Во время Великой Отечественной войны Василий Михайлович не раз выезжал на фронт в составе бригад Ленинградского театра оперы и балета имени Кирова для выступлений перед бойцами. Так описывается один из этих концертов:
«…артисты Ленинградского театра имени Кирова выступали перед артиллеристами командира Губина. Многоголосый красноармейский говор стих. В лесу наступает тишина. Лишь редкие залпы орудий да трескотня пулеметов напоминают о происходящем невдалеке бое… Восторженно встретили воины заслуженного артиста республики Василия Михайловича Луканина с его репертуаром… Артиллеристы горячо поблагодарили работников искусств, принесших на фронт приятный отдых. Воины заявили гостям, что за заботу трудящихся тыла они ответят новыми победами на фронте»[42].

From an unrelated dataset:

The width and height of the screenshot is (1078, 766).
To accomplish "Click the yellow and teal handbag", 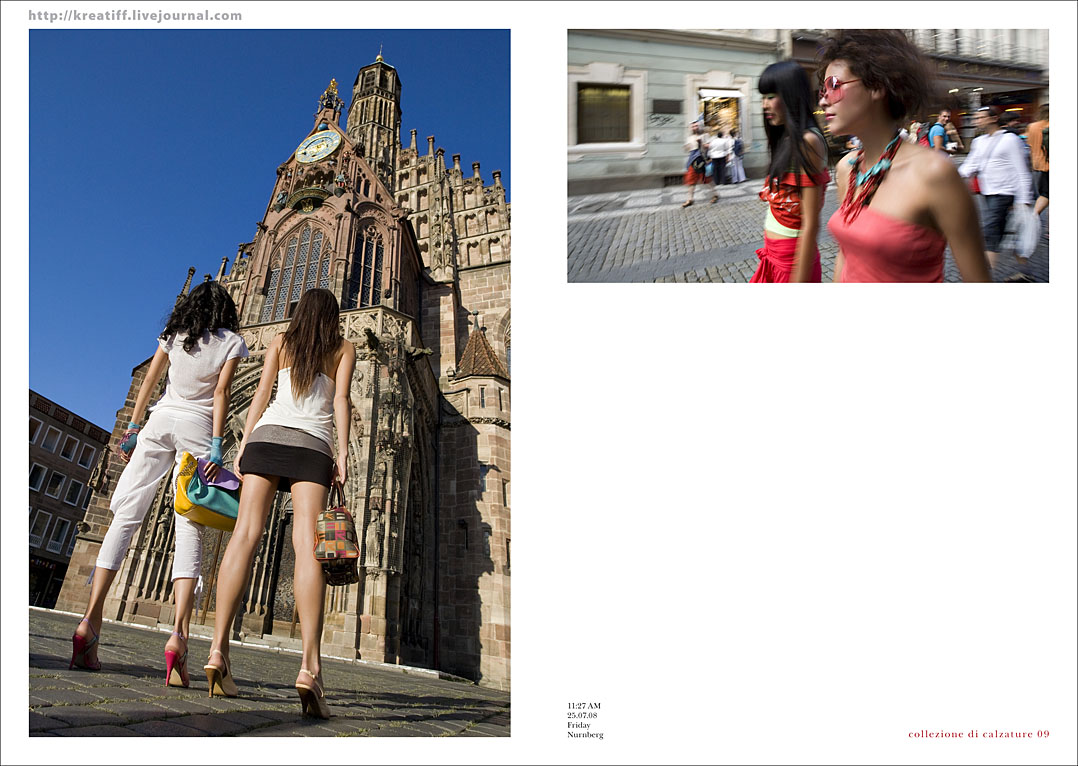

Наш учитель никогда не позволял себе находиться в плохом настроении. Сколько я его знал, он был удивительно оптимистичным, излучающим и делающим добро, верящим в доброе в людях, в будущее. Конечно, поводы для плохого настроения у него были — он болел, особенно много в последние годы, но никогда этого не показывал. Вспоминаю такой случай. Я находился в классе, пел другой студент. Луканин слушал, сидя в кресле. Вдруг посреди арии он подошел к окну и стал вроде бы смотреть на улицу. Я подошел к другому окну, заинтересовавшись, что там происходит, и вдруг, взглянув в сторону Василия Михайловича, увидел, что он не в окно смотрит, а незаметно кладет под язык таблетку валидола.
У Луканина класс всегда был переполнен, многие стремились попасть к нему, видя успешные результаты его занятий. Наш профессор, хотя и был человеком добрым, некоторые вещи — лень, зазнайство, хамство, пьянство — не прощал, равно как не прощал несерьезного отношения к занятиям, и бывали случаи, что он расставался с каким-нибудь своим учеником. Он никогда не говорил о нем плохо, здоровался, беседовал, спрашивал, как идут дела теперь, но продолжать занятия со студентом, который «подмочил» свою репутацию в его глазах, Василий Михайлович не считал возможным.

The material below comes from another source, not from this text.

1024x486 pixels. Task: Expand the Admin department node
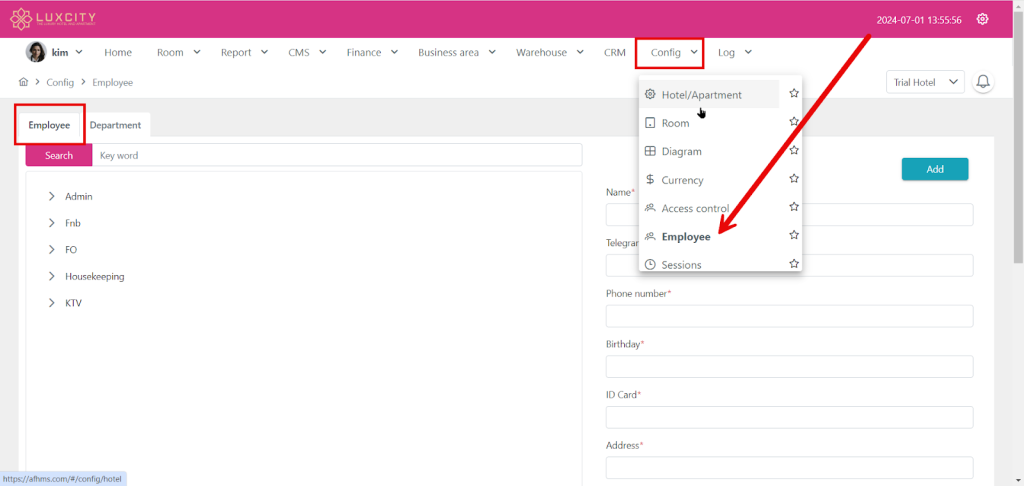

К моменту окончания консерватории у меня за плечами было уже два года работы в Малом оперном театре и конкурс имени Глинки. Но Василий Михайлович продолжал меня контролировать — я раз-два в месяц заходил к нему в класс, он занимался со мной, поправлял что-то, делал замечания и возвращал меня на тот путь, по которому я должен был идти вперед и от которого, будучи еще неопытным певцом, волей-неволей иногда отклонялся.
Во время моей подготовки в 1967 году к конкурсу молодых оперных певцов в Софии Василий Михайлович уделял мне много внимания, прошел со мной партию Кончака, которую я должен был исполнить на отборочных прослушиваниях в Кировском театре. Он объяснил мне, как там поставлена эта сцена, и я успешно прошел отбор и выступил на конкурсе, получив вторую премию и серебряную медаль, очень обрадовав Василия Михайловича, который верил в мое будущее.

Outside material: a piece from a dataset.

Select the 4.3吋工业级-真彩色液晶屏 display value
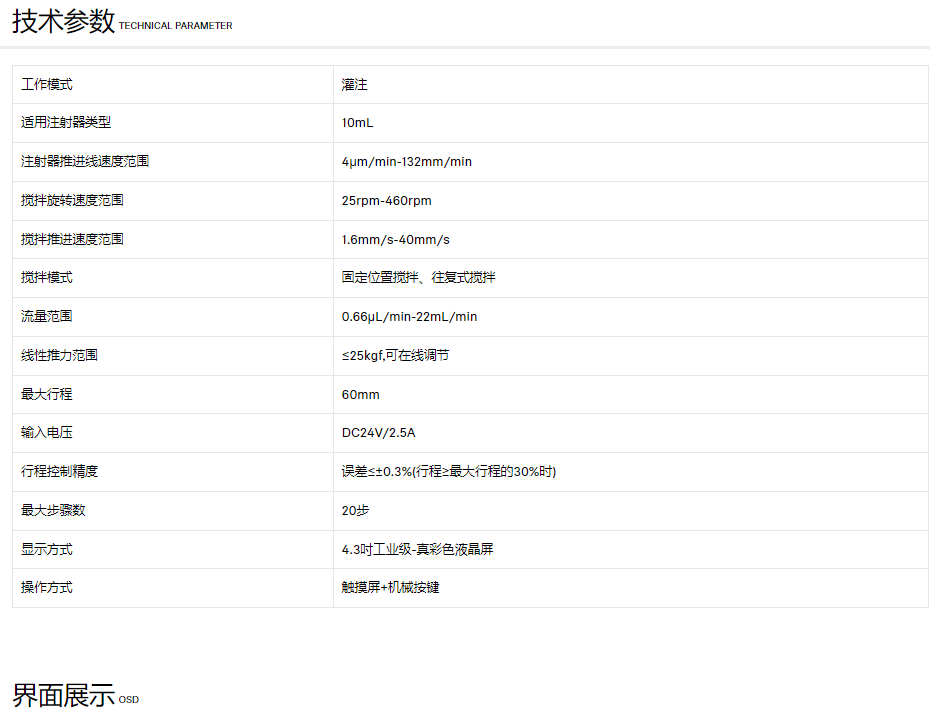This screenshot has width=930, height=716. click(417, 549)
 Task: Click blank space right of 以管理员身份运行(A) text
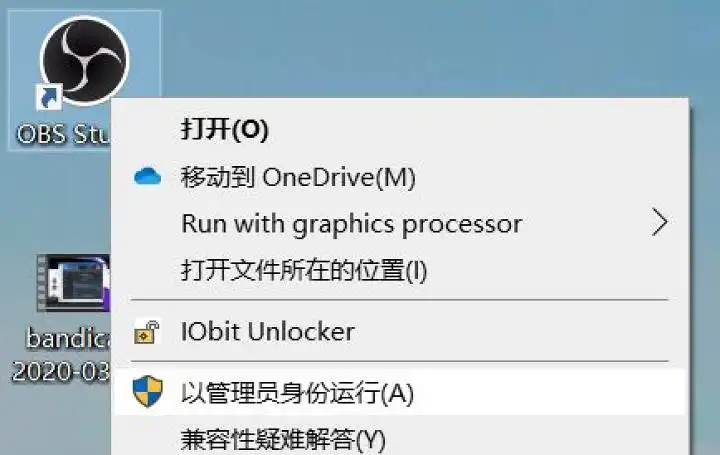pos(550,393)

До конкурса в Софии, где я добился очевидного успеха, после чего перешел в Кировский театр и получил широкий простор для освоения нового, серьезного басового репертуара, в мое будущее верили только три человека: Мария Михайловна Матвеева, которая всегда говорила мне: «Ты будешь большим певцом, таким, как Борис Романович Гмыря» (она очень почитала Гмырю, переписывалась с ним и считала его лучшим из современных басов), Василий Михайлович и я сам. Когда в 1962 году праздновалось столетие Ленинградской консерватории, я попросил моего учителя оставить автограф на книге, посвященной юбилею, и Василий Михайлович написал: «Желаю дорогому Жене Нестеренко успехов в искусстве. Твердо верю в это». Такая надпись и то, как он ко мне относился, вселяли в меня уверенность в своих силах. Позже, когда многие проблемы были уже решены, когда я многому научился и многого добился, казалось, что так и должно было быть. Но в то время, когда я только нащупывал свой путь, так важна была поддержка и вера этих людей, которым я безгранично верил и которых всегда очень любил.